On the surface, there’s a kind of sense to this. I can see that. The lives we lead unquestionably influence our fiction. I can see and accept that. But, naturally, being the kind of person that I am, I had to look at it a little more closely.
What is “a good book”? That was the first question I found myself asking. I could probably ask this of ten of my regular readers and get ten quite different answers — but, for the sake of argument, let’s assume that Ms Walker means “a well written book”. Is it possible for “a bad person” to write a “well written book”, a book that has something to say, something it communicates effectively? Well, actually, I think the answer is a resounding “yes!” The reasoning behind this is quite simply this: fiction does not have to be nice or even moral to be of value.

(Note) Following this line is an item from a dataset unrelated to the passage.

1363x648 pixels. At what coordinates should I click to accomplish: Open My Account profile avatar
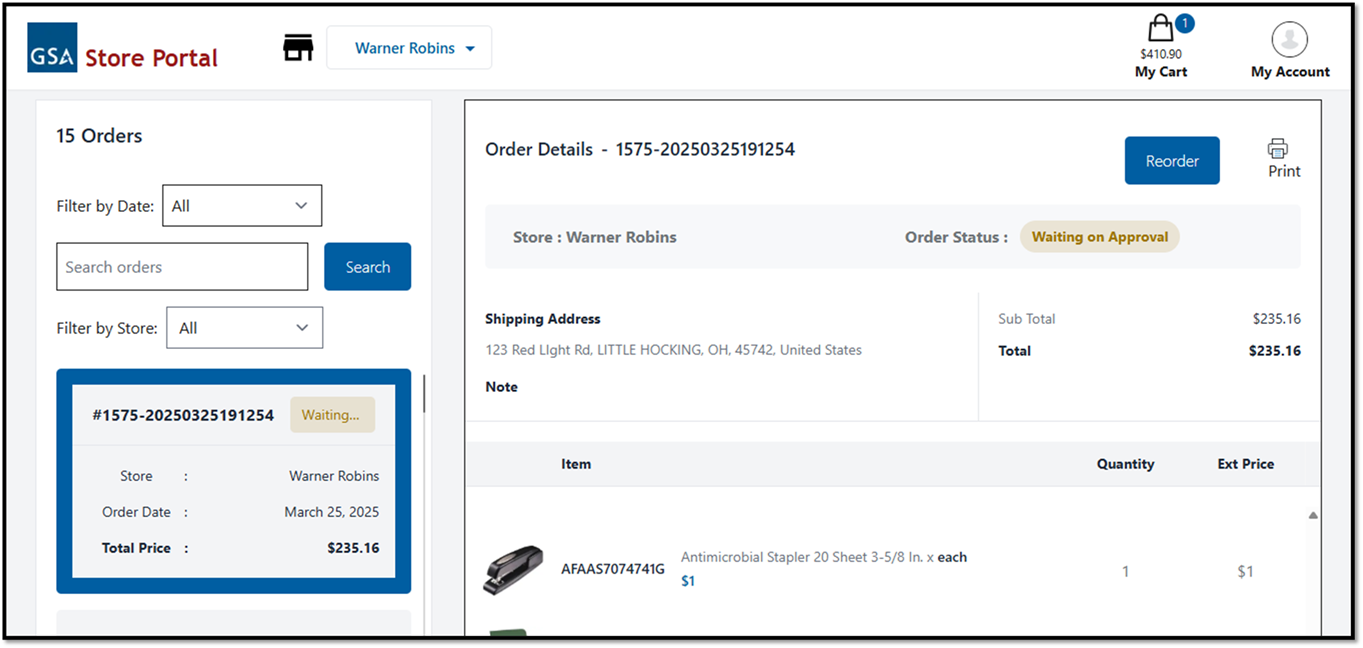[x=1289, y=40]
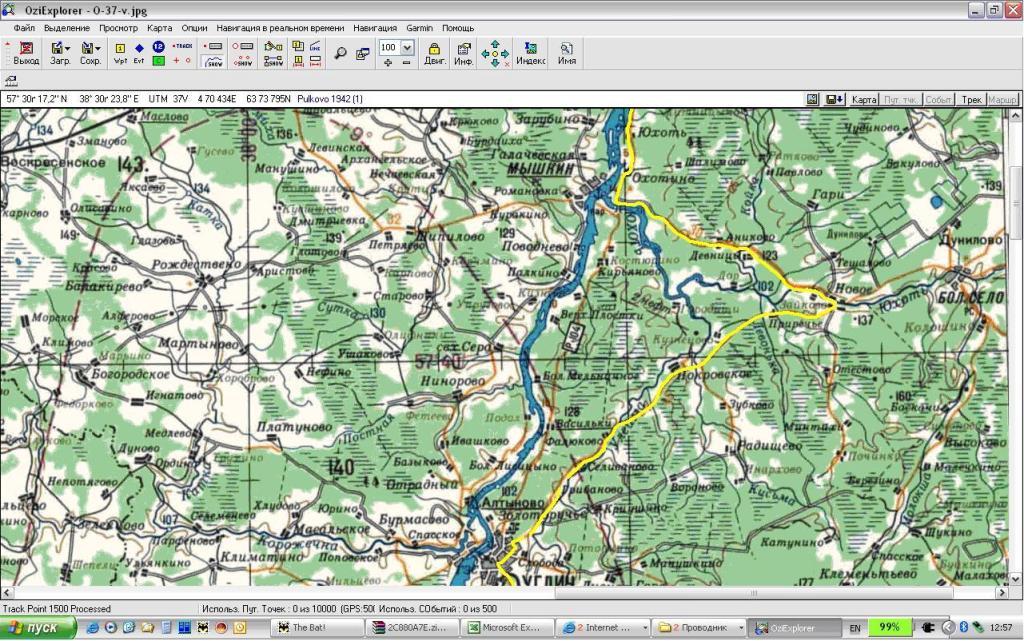Click the Двиг. map lock icon

434,53
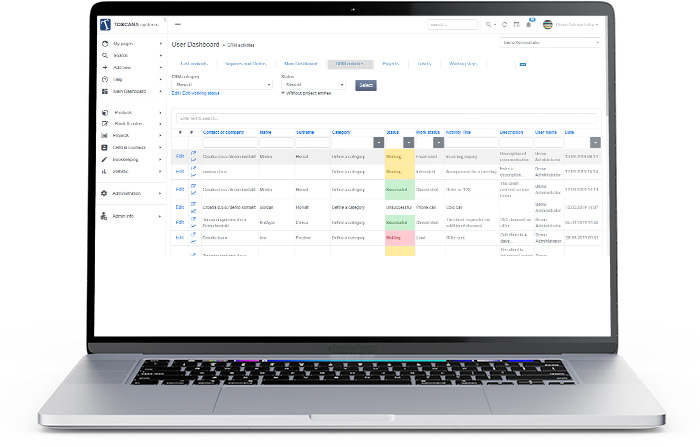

But, of course, this led me to another question… one that, frankly, I was amazed I even had to address. What is “a bad person”? Or, more to the point, what does Ms Walker consider to be “a bad person”? Someone who cheats on his wife, drinks heavily, smokes excessively, shoots wild animals, drives irresponsibly, abuses her daughter, doesn’t believe in God, does believe in God, participates in orgies, tells fans to “fuck off” when asked for an autograph, is a supporter of the Republican Party, is a supporter of the Democrats, is wealthy but doesn’t give to charity, receives charity but squanders the help he’s been given, has a lesbian relationship and who is no longer interested in being a mother to her daughter… what? Because, you see, as I’m sure we all know, it’s more complicated than that. Life on the whole is one big grey area and to throw around phrases like “bad person” willy-nilly will inevitably end up with one shooting oneself in the foot.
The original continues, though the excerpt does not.